Erste Präsentation heute und beim Tag des offenen Campus am 22. Juni

Plauen.

Wussten Sie, dass der Schlossberg zu Plauen nicht nur Vögte und Fürsten, sondern sogar einen Kaiser gesehen hat? "Hier wurde geherrscht, geblutet und hier war man gefangen. Jetzt erlebt er seine krasseste Veränderung. Was für eine Geschichte!"

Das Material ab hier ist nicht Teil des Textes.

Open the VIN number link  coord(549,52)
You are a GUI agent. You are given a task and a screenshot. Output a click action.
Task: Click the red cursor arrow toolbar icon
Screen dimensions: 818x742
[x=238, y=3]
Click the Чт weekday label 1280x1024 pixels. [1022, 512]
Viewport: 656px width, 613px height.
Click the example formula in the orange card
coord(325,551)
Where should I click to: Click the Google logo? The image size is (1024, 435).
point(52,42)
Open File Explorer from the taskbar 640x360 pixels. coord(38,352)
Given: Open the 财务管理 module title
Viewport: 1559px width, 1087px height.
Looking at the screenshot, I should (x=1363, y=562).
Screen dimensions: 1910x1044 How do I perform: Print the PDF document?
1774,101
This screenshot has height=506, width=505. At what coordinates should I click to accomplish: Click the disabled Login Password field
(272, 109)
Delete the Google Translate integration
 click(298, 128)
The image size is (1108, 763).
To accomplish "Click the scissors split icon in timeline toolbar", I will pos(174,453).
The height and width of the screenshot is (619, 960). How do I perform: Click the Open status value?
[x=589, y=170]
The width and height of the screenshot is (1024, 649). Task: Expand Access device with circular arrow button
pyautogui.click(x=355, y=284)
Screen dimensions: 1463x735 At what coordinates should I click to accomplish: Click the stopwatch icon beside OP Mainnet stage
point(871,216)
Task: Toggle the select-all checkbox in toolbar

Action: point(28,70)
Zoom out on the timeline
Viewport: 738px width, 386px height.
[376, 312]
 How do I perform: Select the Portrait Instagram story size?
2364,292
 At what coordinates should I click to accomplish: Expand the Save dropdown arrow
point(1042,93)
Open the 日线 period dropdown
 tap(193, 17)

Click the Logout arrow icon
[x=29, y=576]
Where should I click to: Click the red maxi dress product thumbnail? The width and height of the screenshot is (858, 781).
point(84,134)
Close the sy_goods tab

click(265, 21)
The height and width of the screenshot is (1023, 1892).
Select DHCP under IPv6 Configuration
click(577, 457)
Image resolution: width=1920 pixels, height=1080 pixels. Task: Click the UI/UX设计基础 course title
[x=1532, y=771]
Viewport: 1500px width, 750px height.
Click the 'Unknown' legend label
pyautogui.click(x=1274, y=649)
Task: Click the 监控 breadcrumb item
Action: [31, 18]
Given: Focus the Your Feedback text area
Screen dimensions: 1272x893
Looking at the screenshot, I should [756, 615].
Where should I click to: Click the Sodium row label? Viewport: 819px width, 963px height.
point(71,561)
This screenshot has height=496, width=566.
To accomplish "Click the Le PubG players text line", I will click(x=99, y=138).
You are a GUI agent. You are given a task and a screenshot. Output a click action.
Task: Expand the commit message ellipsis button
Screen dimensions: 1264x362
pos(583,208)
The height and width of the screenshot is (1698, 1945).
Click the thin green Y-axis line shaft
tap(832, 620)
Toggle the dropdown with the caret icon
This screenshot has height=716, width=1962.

So bringen es Christian Pöllmann und Petra Macht im Geleitwort zu ihrer im Verlag Edition ad astra druckfrisch erschienen Broschüre "Schlosscampus zu Plauen" auf den Punkt. Heute, ab 11 Uhr, stellen sie das auf Kunstdruckpapier erstellte 64-seitige Büchlein in der Thalia-Buchhandlung im Plauener Einkaufszentrum Stadt-Galerie vor. Dort sowie beim Tag des offenen Campus am kommenden Samstag, 22. Juni von 10 bis 16 Uhr, wird es zum Preis von jeweils neun Euro auch erhältlich sein. Die Erstauflage beträgt 2000 Exemplare und dürfte rasch vergriffen sein.


Denn erstmals bereitet das Heft in einer kompakten, modernen und unterhaltsamen Form die wechselvolle Geschichte des Geländes auf, das in den vergangenen Jahrzehnten durch die frühere Justizvollzugsanstalt vom Blick der Plauener regelrecht abgeschottet war. Noch immer ist es durch laufende Bauarbeiten an den Schlossterrassen und am künftigen Campus der Staatlichen Berufsakademie nicht ungehindert und vollständig frei zugänglich.

Die Verfasser machen mit Unterstützung der Fotos von Günter Hager Lust darauf, Reste der früheren Burganlage und das neugestaltete Gelände zu entdecken. Und sie leisten noch mehr als das. Sie loben die Ansiedlung der Berufsakademie auf dem Gelände, die sie mit ihren Studiengängen vorstellen, und werfen zugleich einen optimistischen Blick nach vorn: "Jahrhundertelang in seiner Funktion nach innen oder außen abschottend, öffnet sich der Schlossberg nunmehr nach allen Seiten - seiner Stadt und den Menschen. Dies geht einher mit einer völligen Neuausrichtung in seiner Bestimmung: Von nun an wird hier explizit Zukunft gestaltet."